Information provided:
● ● ●
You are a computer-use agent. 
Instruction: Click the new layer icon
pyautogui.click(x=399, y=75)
● ● ●
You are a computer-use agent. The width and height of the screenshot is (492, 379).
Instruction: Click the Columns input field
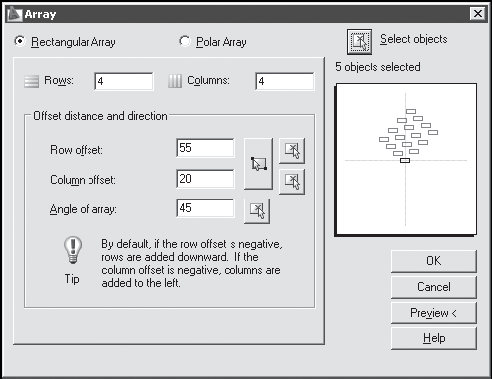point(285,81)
● ● ●
What to work on:
Locate each line in the items above that contains the word "agent", and copy those lines.

Solution to this exercise:
You are a computer-use agent. 
You are a computer-use agent. The width and height of the screenshot is (492, 379).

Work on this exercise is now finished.